—by Tianna Hicklin, Ph.D.
At a Glance
- Researchers developed a small molecule that, in mice, blocks the mutated RNA responsible for adult onset muscular dystrophy.
- The findings suggest a new avenue to develop therapeutics for this condition.
Muscular dystrophy includes over 30 inheritable diseases. These are characterized by progressive weakness and degeneration of the muscles. Some types of muscular dystrophy appear in childhood, while others may not appear until adulthood.
Myotonic dystrophy is the most common form of adult onset muscular dystrophy. People with this disorder experience a delay in relaxing their muscles after using them. Type 1 usually affects the lower legs, hands, neck, and face; whereas, type 2 typically affects the neck, shoulders, elbows, and hips. They are caused by mutations in different genes.
Type 1 is caused by a mutation in the dystrophia myotonica protein kinase (DMPK) gene. This mutation causes three nucleotides, CTG, to repeat multiple times in the gene’s DNA. Most people have between 5 to 34 CTG repeats in this gene; however, people with type 1 myotonic dystrophy have from 50 to 5,000.
These extra repeats result in a toxic messenger RNA (mRNA) that traps proteins and forms clumps within cells. This interferes with many important proteins that regulate muscle gene products, leading to serious defects in the muscle cells.
To test whether a small molecule could target the altered RNA and block it from trapping proteins, a team led by Dr. Matthew Disney at Scripps Research Institute carried out experiments in muscle cells taken from patients with myotonic dystrophy type 1 and a mouse model of the disease. The research was supported in part by NIH’s National Institute of Neurological Disorders and Stroke (NINDS) and an NIH Director’s Pioneer Award. Results were published online on March 29, 2019, in the Proceedings of the National Academies.
The researchers designed a small molecule to specifically target the altered RNA’s 3D structure, which folds into a hairpin shape. They first tested its activity in cells taken from patients with myotonic dystrophy. The molecule, called Cugamycin, cleaved 40% of the DMPK mRNA in cells taken from patients, but not in healthy control cells. It also reduced the mRNA’s binding to MBNL1, an important protein it commonly traps, by about 30%.
The team then tested the molecule in a mouse model of myotonic dystrophy type 1 that has 250 CTG repeats.

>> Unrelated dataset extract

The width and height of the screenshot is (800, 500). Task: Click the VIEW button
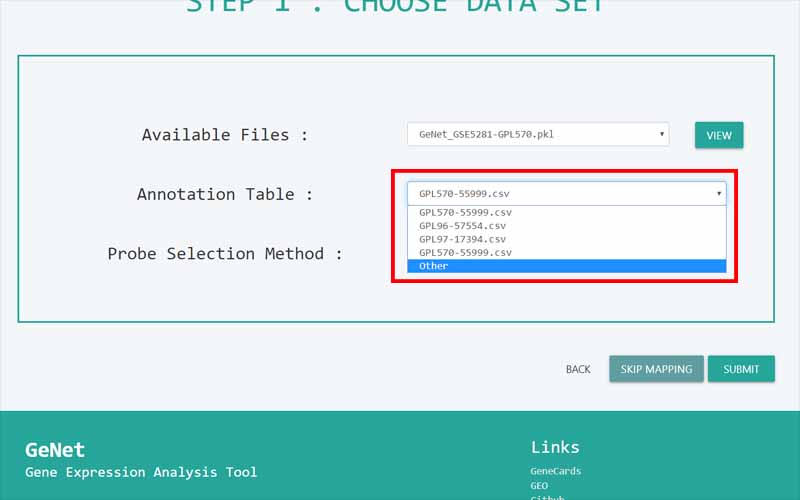(718, 136)
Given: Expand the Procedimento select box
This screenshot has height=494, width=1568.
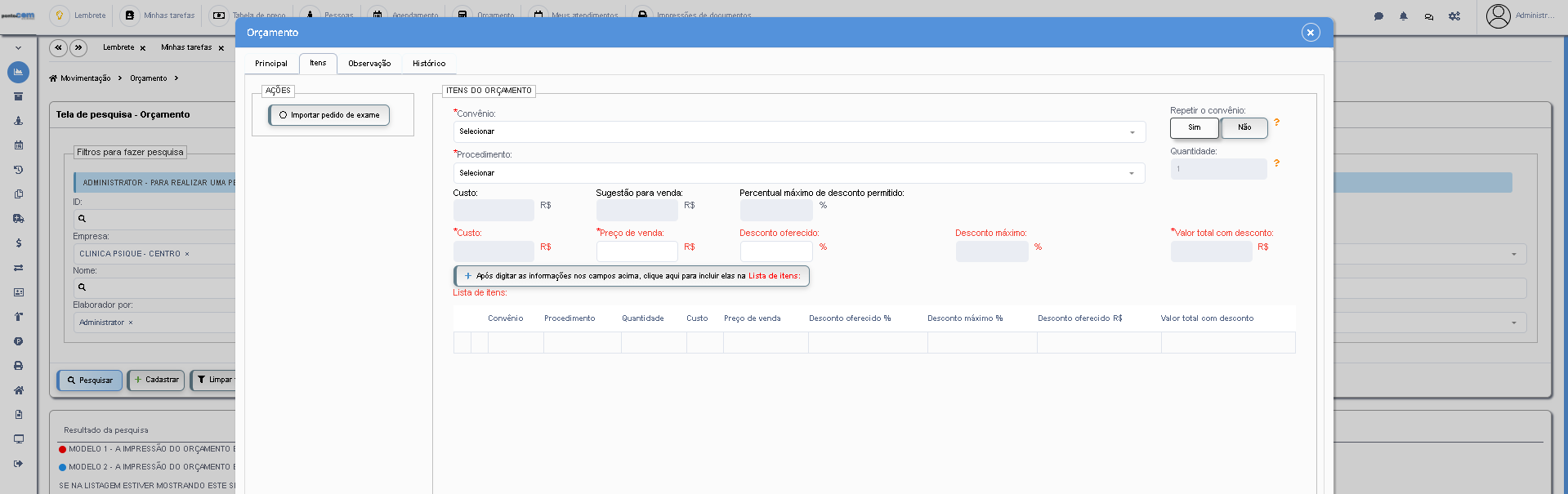Looking at the screenshot, I should 799,173.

Mice were treated with Cugamycin every other day for one week. Treated mice showed 40% less of the mutated mRNA in their lower leg muscles than untreated mice. They also showed partial improvement in their ability to relax their lower leg muscles.
The toxic mRNA from the mutated DMPK gene alters the expression of 326 genes in this mouse model. Cugamycin treatment restored the normal expression of 177 of these. In an analysis of more than 15,000 other genes, the researchers found no off-target effects.

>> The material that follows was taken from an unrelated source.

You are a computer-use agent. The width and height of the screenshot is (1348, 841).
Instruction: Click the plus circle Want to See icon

“The results suggest that our technology can be used to treat myotonic dystrophy type 1 and similar categories of inherited diseases, and without unintended, off-target effects,” Disney says.
These findings demonstrate that small molecules can be designed to selectively target and destroy mutated RNA molecules that cause human disease. However, more studies are needed before this molecule could be tested in people.